Rédigez la suite du texte sur le cancer pédiatrique et sa prise en charge multidisciplinaire, en reprenant juste après sa dernière phrase.

§ **Extrait choisi**

* * * * * * * * *

Ce chapitre prendra environ 8 minutes de lecture.

  1. Department of Pediatric Surgery, Hospital Dr. Luis Calvo Mackenna, Santiago, Chile
  2. Department of Pediatric Surgery, Clinica Alemana, Santiago, Chile
  3. Universidad de Chile, Santiago, Chile

Introduction

Le cancer pédiatrique est défini comme une maladie rare, représentant moins de 1 % de l’ensemble des cancers diagnostiqués aux États-Unis. Néanmoins, c’est une cause majeure de décès chez les enfants et les adolescents.1 Au cours des quatre dernières décennies, on observe une augmentation continue de l’incidence des cancers survenant avant l’âge de 15 ans.2

La probabilité de survivre après un diagnostic de cancer chez l’enfant dépend du pays dans lequel l’enfant vit : dans les pays à revenu élevé, plus de 80 % des enfants atteints de cancer sont guéris, mais dans de nombreux pays à faible revenu, moins de 30 % sont guéris.3 Une proportion élevée de survivants d’un cancer est exposée à un risque élevé de présenter des effets indésirables aigus, chroniques et tardifs liés au cancer et à ses traitements, qui peuvent être graves, invalidants et mettre en jeu le pronostic vital.4

Les cancers survenant chez les personnes âgées de 0 à 17 ans constituent un groupe hétérogène de maladies présentant des caractéristiques biologiques, génétiques et démographiques uniques. En outre, la classification et la catégorisation des cancers pédiatriques évoluent constamment avec l’émergence de nouvelles connaissances concernant les caractéristiques moléculaires, pathologiques et pronostiques de ce groupe diversifié de cancers. Les leucémies, les lymphomes et les cancers du système nerveux central représentent à eux trois 70 % des cas de cancer dans cette tranche d’âge.1

Prise en charge multidisciplinaire—Ce qui est ancien redevient nouveau

Afin de traiter efficacement le cancer chez les enfants, l’intervention de nombreux professionnels de santé issus de disciplines différentes est fréquemment nécessaire, ce qui expose à un risque de mauvaise communication et de coordination inefficace des soins. Ces professionnels impliqués dans la prise en charge du cancer d’un patient constituent l’équipe d’oncologie, appelée équipe multidisciplinaire (MDT), définie comme une approche intégrée des soins de santé dans laquelle des professionnels médicaux et paramédicaux élaborent conjointement un plan de traitement individualisé pour chaque patient, en tenant compte de toutes les options thérapeutiques appropriées.

* * * * * * * * *

§ **Extrait de données**

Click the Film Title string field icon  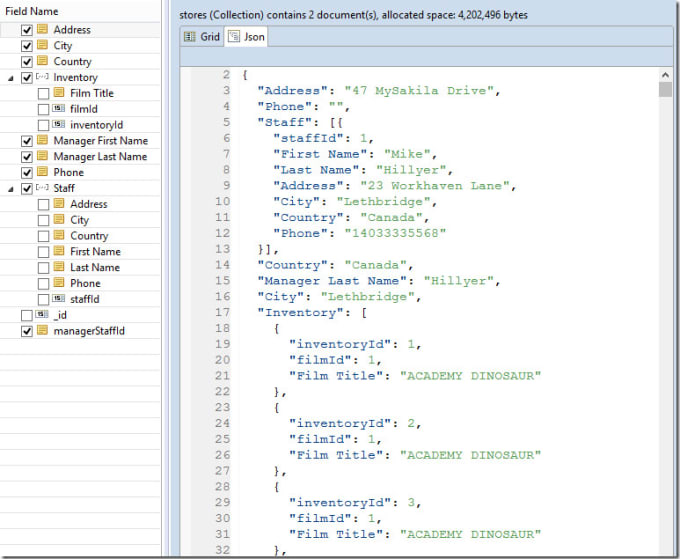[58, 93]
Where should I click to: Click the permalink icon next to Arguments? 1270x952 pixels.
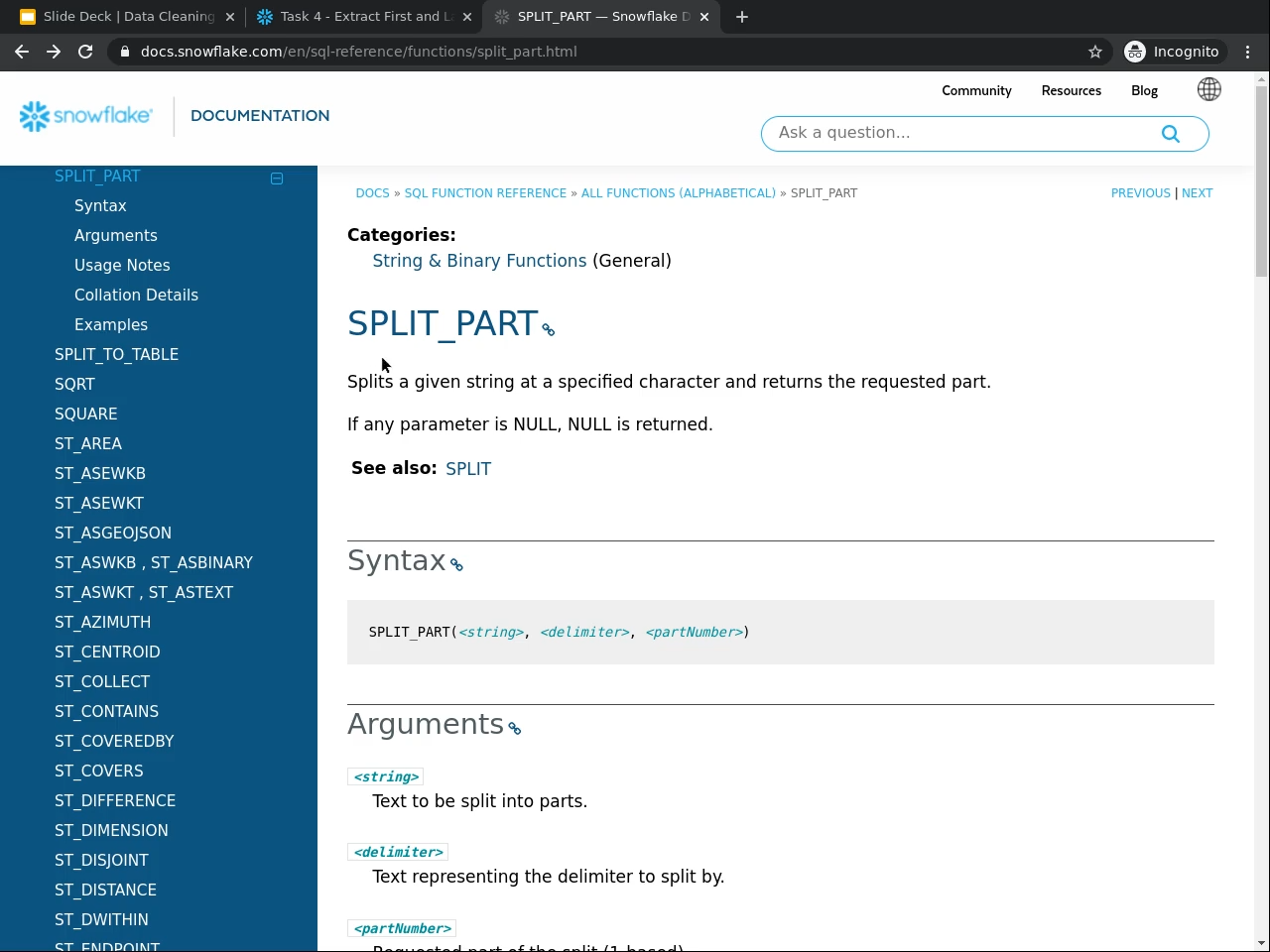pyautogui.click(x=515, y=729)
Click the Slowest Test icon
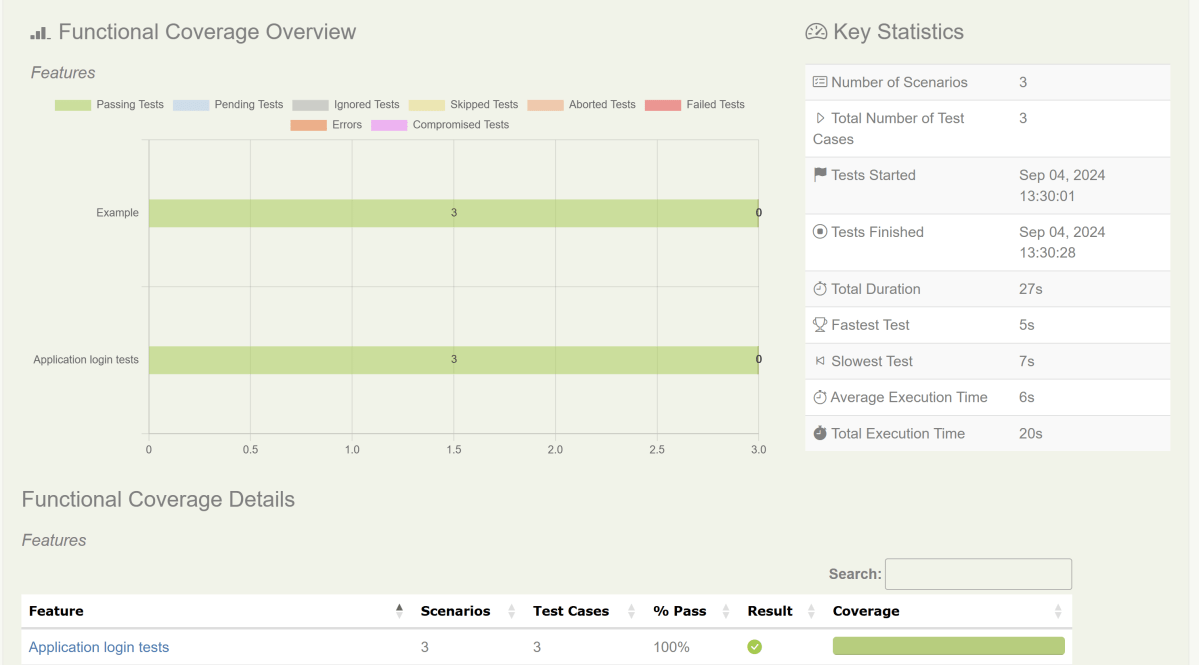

* * * * * * * * *

§ **Résultat ci-dessous**
En oncologie, l’idée d’une MDT n’est pas nouvelle. Au cours des 50 dernières années, des comités de tumeurs ont existé aux États-Unis. Pourtant, jusqu’à récemment, l’amélioration de la prise en charge des patients était moins prioritaire que la formation. Une tendance vers des soins oncologiques en milieu communautaire aux États-Unis tout au long des années 1980 a suscité la création de comités de tumeurs, qui ont facilité le partage d’informations entre les médecins participants et amélioré le standard de soins.5

Dans de nombreux systèmes de santé, la prise en charge pluridisciplinaire du cancer est encore désignée sous le nom de comités des tumeurs, de conférences pluridisciplinaires sur le cancer, de revues de cas pluridisciplinaires ou de cliniques pluridisciplinaires. Selon la population qu’elles desservent, ces équipes pluridisciplinaires (MDT) et ces cliniques se concentrent généralement sur des organes ou des tumeurs spécifiques. Ces réunions ont souvent lieu chaque semaine dans les grands hôpitaux; mais, dans les établissements plus petits, elles peuvent se tenir chaque mois ou être reliées par visioconférence à de plus grands centres de cancérologie pour des réunions régulières.

Des réunions régulières ont été préconisées comme moyen d’y parvenir, afin de garantir que tous les patients reçoivent un diagnostic et un traitement rapides, que la prise en charge des patients soit fondée sur des données probantes, et qu’il y ait une continuité des soins. Au Chili, un Plan national contre le cancer a été publié en 1988 et a entériné le modèle d’équipe pluridisciplinaire pour la prise en charge des patients atteints de cancer.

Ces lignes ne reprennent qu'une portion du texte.